You work on the unclassified (low) side. You build the tooling; cleared engineers at classified sites execute it. The quality of what you build directly determines how effectively those engineers can operate in environments where they cannot call you for help. Your tooling must be deterministic, complete, well-tested, and foolproof.
RESPONSIBILITIES:
- Design and build the deployment generator: a Go CLI that reads a YAML profile (6 deployment axes + site topology) and produces a fully-resolved deployment manifest with pinned image digests, rendered Helm values, switch configs, OSP inventory, network telemetry configuration, and AlertManager grouping/inhibition rules computed from the site topology.
- Build the bundle pipeline: collect all referenced container images, Helm charts, OS boot images, NVIDIA drivers, and model weights into a signed, self-contained tarball with CycloneDX SBOM and cosign signatures. Build the update bundle pipeline for delta-only updates: diff against the previously shipped baseline manifest, package only changed artifacts, sign, and include apply-update scripts and machine-readable changelogs.

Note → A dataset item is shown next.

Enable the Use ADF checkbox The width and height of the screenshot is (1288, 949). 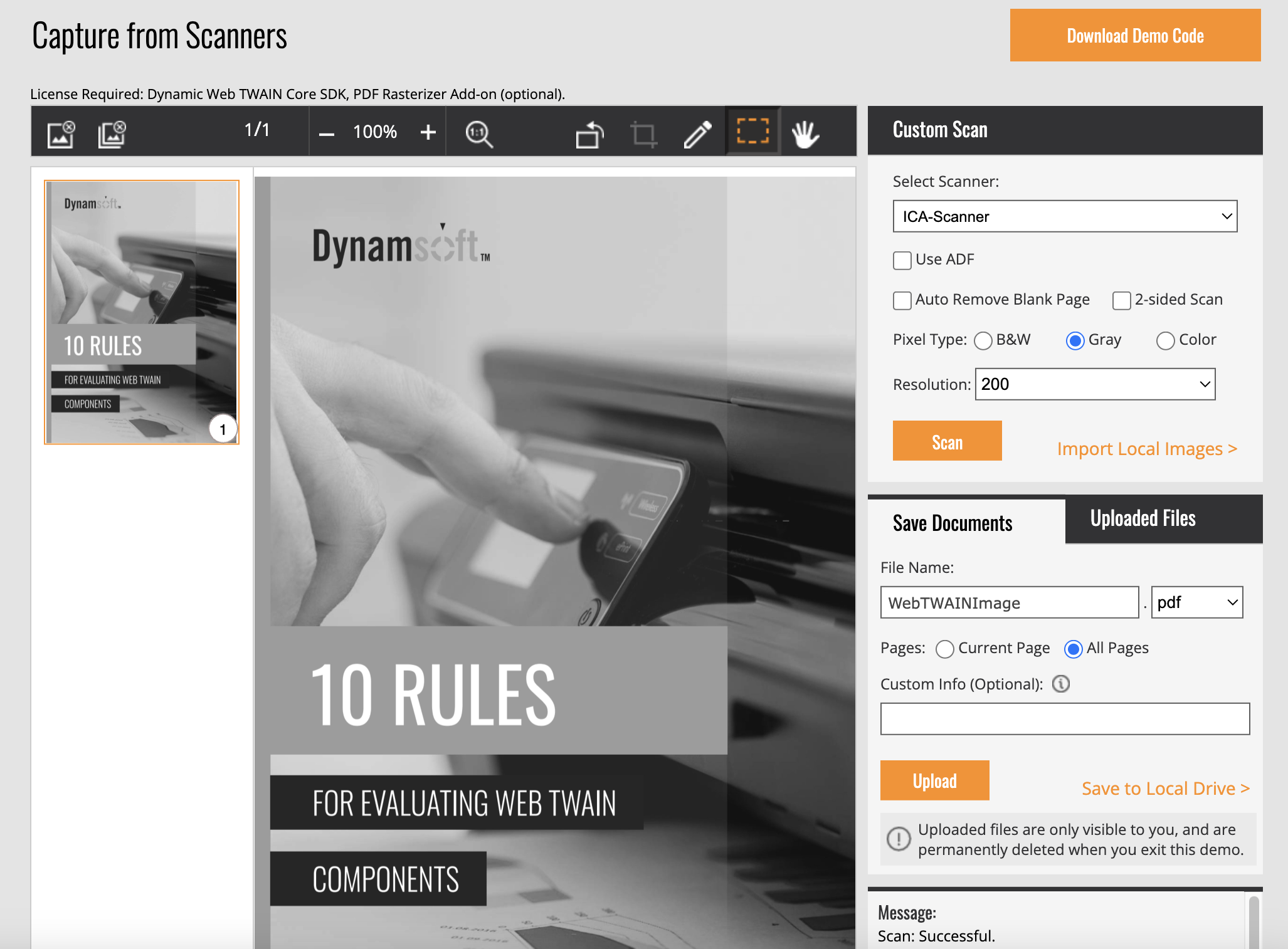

- Implement profile-driven rendering: the same model deployment YAML, the same operator charts, the same monitoring stack produce correct output for public cloud (ArgoCD), enterprise on-prem (Pulumi), and classified air-gap (static manifests) targets based on profile selection.
- Build and maintain the cross-profile CI matrix: every PR touching shared platform code is validated against all active deployment profiles before merge, catching cross-profile breakage at PR time.
- Build the testing and validation framework: manifest validation against CRD schemas (kubeconform), profile-specific constraint checks (no external dependencies in air-gap profiles, FIPS requirements for gov profiles), acceptance test generation, and shadow cluster pre-transfer testing.
- Develop the actuator: the high-side executor that receives a signed bundle, verifies signatures, loads images into a local registry, and converges the cluster to the manifest state with zero-downtime updates and automatic rollback on failure.
- Build the CDS send-side pipeline: stage signed bundles for transfer through a one-way data diode or physical media, with machine-readable changelogs and verification tooling.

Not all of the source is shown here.